Every employer in the United States, and everyone they hire, encounters a single federal requirement: employment eligibility verification — the process behind the familiar Form I-9. It exists because federal law makes it unlawful to knowingly employ a person who is not authorized to work. Understanding what the law actually requires helps both employers stay compliant and workers understand their rights. This guide explains it in plain English.

This is general information, not legal advice. The requirements below come directly from 8 U.S.C. § 1324a — the section of the Immigration and Nationality Act that governs the unlawful employment of unauthorized workers — as published in the U.S. Code by the Office of the Law Revision Counsel. Whether any of it applies to a specific situation is a legal judgment that depends on the facts.

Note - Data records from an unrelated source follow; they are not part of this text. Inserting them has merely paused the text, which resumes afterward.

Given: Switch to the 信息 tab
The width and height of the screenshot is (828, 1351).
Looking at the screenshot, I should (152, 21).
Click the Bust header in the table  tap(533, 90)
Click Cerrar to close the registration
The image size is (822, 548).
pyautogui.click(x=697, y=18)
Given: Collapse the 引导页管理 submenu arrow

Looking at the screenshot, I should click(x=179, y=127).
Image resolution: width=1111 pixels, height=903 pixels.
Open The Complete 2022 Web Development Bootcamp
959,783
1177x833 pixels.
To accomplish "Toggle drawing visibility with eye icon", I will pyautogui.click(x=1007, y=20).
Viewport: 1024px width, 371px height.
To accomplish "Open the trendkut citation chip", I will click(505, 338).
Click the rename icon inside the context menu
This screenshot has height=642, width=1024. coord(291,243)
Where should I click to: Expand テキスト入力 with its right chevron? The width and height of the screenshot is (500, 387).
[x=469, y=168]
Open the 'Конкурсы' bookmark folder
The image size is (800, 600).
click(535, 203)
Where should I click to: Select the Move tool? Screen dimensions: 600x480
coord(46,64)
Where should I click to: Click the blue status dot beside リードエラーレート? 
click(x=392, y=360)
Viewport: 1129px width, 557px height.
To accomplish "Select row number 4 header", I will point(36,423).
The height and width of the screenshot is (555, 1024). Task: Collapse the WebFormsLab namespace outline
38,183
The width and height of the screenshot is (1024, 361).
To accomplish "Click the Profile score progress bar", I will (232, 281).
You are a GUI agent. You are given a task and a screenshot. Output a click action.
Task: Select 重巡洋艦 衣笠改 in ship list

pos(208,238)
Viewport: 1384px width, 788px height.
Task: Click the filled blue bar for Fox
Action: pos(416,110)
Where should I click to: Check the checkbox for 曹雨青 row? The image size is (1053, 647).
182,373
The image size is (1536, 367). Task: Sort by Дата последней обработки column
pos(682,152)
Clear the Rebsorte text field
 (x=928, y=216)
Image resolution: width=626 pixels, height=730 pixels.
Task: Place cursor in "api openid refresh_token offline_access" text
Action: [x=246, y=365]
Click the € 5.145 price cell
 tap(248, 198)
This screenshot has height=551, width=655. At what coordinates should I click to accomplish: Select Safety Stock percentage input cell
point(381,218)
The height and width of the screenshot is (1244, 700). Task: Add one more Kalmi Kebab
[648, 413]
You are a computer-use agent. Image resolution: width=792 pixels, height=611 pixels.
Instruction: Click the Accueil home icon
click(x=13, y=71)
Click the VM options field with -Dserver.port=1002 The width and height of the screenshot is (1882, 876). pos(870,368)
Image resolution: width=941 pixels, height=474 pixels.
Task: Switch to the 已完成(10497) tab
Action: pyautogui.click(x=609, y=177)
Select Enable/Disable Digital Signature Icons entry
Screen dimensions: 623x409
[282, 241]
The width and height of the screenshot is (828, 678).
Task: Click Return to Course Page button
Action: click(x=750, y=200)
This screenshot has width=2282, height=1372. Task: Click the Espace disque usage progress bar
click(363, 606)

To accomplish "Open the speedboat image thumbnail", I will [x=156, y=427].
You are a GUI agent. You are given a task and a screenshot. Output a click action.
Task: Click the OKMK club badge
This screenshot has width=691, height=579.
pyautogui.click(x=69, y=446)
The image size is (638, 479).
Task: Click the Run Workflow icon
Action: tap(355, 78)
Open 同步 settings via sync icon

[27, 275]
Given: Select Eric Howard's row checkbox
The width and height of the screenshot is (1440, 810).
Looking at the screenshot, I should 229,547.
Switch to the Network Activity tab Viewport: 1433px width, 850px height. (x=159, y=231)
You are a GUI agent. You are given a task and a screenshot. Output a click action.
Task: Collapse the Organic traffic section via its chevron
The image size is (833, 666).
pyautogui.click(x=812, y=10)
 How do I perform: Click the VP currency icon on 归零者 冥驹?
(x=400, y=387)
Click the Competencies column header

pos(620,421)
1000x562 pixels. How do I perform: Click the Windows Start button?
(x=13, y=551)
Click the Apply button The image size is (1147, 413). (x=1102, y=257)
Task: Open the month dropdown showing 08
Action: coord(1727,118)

The core rule: no knowingly employing unauthorized workers

The foundation of the law is in § 1324a(a). It makes it unlawful for an employer:

The statute also makes it unlawful to continue to employ someone knowing they are or have become unauthorized to work. The key concept is knowledge — the law targets employers who knowingly use unauthorized labor, and it backs that up with a verification system every employer must follow.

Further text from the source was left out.